I apologize if this is a common topic, but I could not find anything in the FAQ.
I am writing an application that is well suited to functional programming but I have come to a rather basic obstacle. One of the things that I need to do is read in data from a stream and write it out to a file, until I reach a predefined delimiter. The data could be binary and arbitrarily large.
I've tried looping read-line (which actually works nice because the delimiter of this data always follows a newline). It runs a little slow but not too bad. My problem with that method is that the read-line function truncates the newline portion which makes it useless for working with binary data. Also rather useless if the data is for example all binary zeros :)
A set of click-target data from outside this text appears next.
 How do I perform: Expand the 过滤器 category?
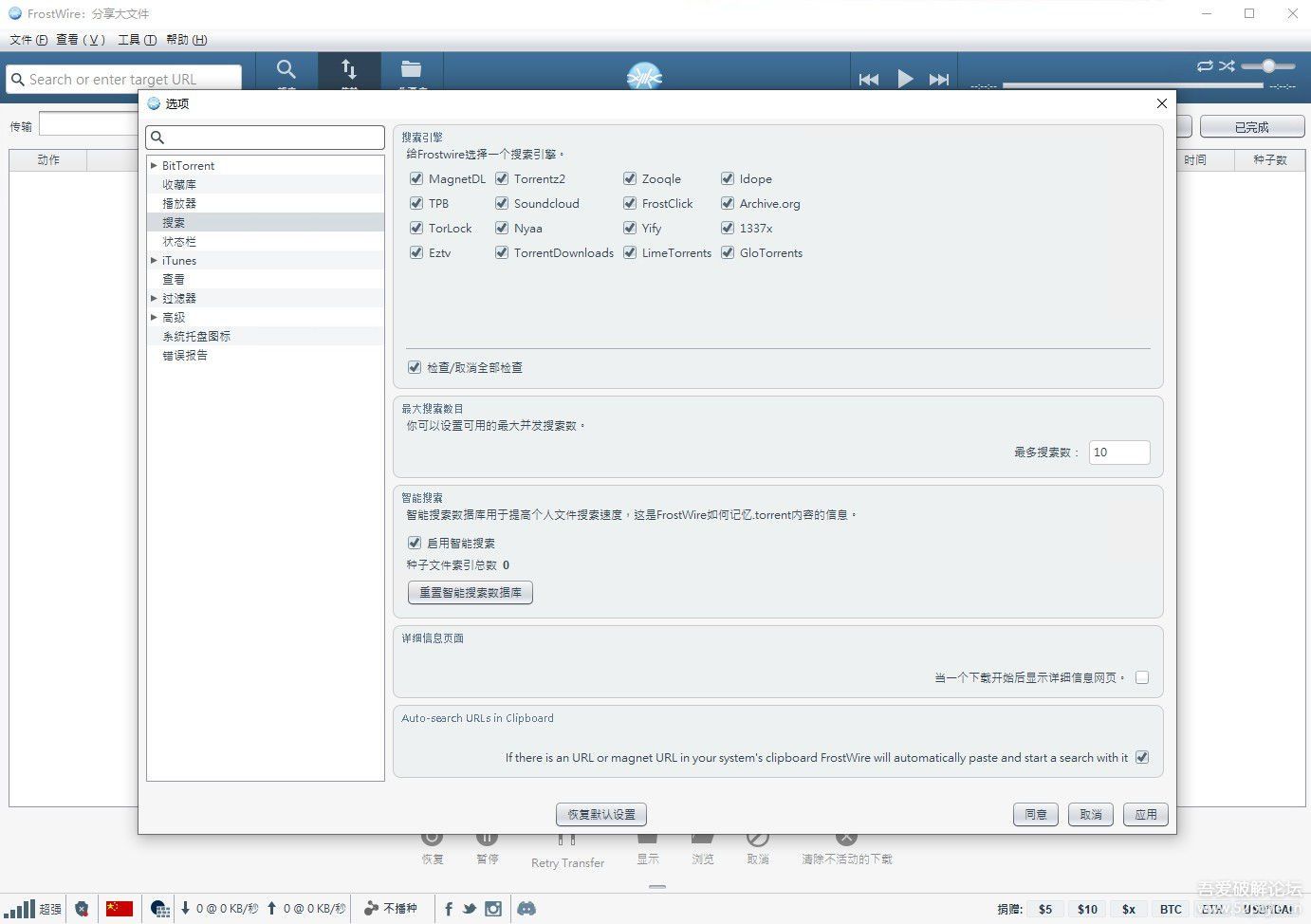[x=154, y=298]
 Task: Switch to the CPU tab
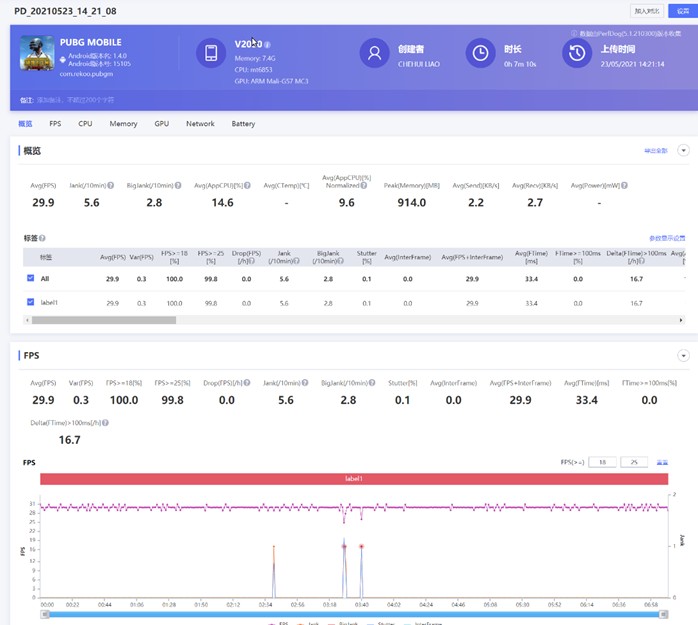[85, 124]
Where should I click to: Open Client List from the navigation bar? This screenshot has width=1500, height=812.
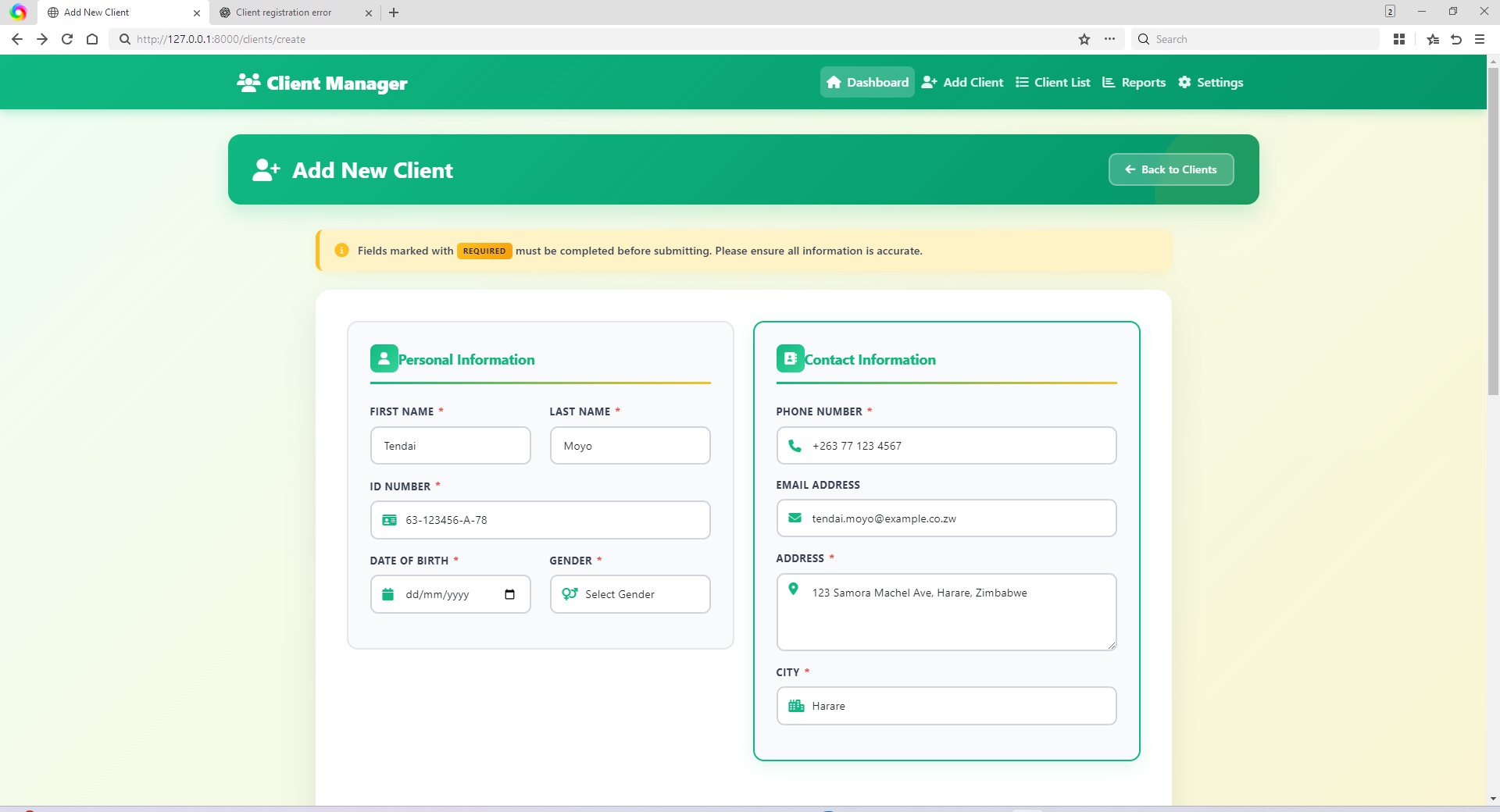click(1052, 83)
So I have a nice accurate solution with a looping read-char. I can handle the added complexity it adds to the code, but I cannot however handle the added IO overhead this adds. Even the most basic "do" loop with only a read-char and a write-char will take several seconds or minutes to read and write a 5MB file. Add in the overhead of searching for a text pattern and you can see where I am having problems.
I've been hacking with lisp on and off for a couple of years now, so it pains me to ask such a basic question, but here it is:
What is the most efficient solution for basic file IO?
--
Nicholas Harbour, ···············@yahoo.com
"Nearly half of all people are below average."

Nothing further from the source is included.